Friday 8 April 2011

‘The Music’ – 20.12.08 – 9.41PM

The sky is dark when my father gathers us all into the basement. I think it’s rather fitting to the moment, like the clouds will split at any moment to reveal a growing funnel reaching down to the ground. Except there’s no tornado. Oh, if only it were that simple.

‘We can stay here a long time,’ he assures us. How long? is the question on everyone’s lips, but no one dares say it. No one really wants to know the answer. Then he looks over at me, gives me a wink and answers my thoughts, ‘It’s all relative. For us it may only be a few months…but for the rest of the world it could be a hundred years.’ His eyes twinkle, even down here. I think it’s something about his mind, shining through his eyes, rather than a trick dependant upon light.

‘Why?’ my permanently wide-eyed and gullible eight-year-old sister Naomi asks. She sits down on a red gingham blanket our mother has set down for her and proceeds to brush the hair of an old doll she can’t seem to part with, despite how ratty and ugly it is now.

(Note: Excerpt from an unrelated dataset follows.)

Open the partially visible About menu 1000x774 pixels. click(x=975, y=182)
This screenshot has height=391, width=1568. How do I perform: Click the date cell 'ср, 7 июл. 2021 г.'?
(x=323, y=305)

‘Because this is my accelerator,’ he whispers at her. Her mouth parts open a bit, taking in every word. ‘You might not feel it, but actually we’re spinning so fast right now, time is slowing down for us while everything happens outside.’ Whilst my father is eccentric, he’s not crazy; he’s just highly imaginative. Though I’ll admit right now he looks a bit mad, what with not shaving for a few weeks and the wild grey beard beginning. Absurdly, I think my mother’s undecided about what’s worse: knowing she’s going to die soon, or realising her final moments will be spent kissing hair.

He stands before us, six feet of lanky yet fizzing energy. Incredible how even now, at what may as well be the zero hour, he still manages to excite us. ‘I have an idea,’ he says, no doubt taking in the fear pulsing through his surrounding family. ‘Let’s all make ourselves comfortable, then gather round in a little circle and tell stories.’

‘Like we’re camping?’ asks Naomi.

‘Exactly!’ he nearly jumps. ‘So come on then, everyone huddle together, like that, yes.’ We follow his instructions (after all, what else are we going to do?) and sit in a group on the cold stone floor. It’s freezing, but I shouldn’t complain; our neighbours don’t have the luxury of owning a basement at all. Even now I can’t forget the sound of all their voices when they begged to be let down here with us. But there just wasn’t room, my dad said. Of course he would have loved to help them, but there was no way. And being here, I can understand; it’s tiny, dark and cramped. It certainly isn’t the sort of basement you’d see in a Hollywood film set in middle America. This was purpose-built in a hurry.

‘Now, who would like to go first?’ he opens the floor to us. My sister raises her hand, then launches into some convoluted tale about a princess finding her one true love when she least expects it. When Naomi finishes speaking, we all encouragingly smile our brightest smiles and clap loudly, and I think we’re all making an extra special effort to be nice because we know it won’t be long before this is all gone.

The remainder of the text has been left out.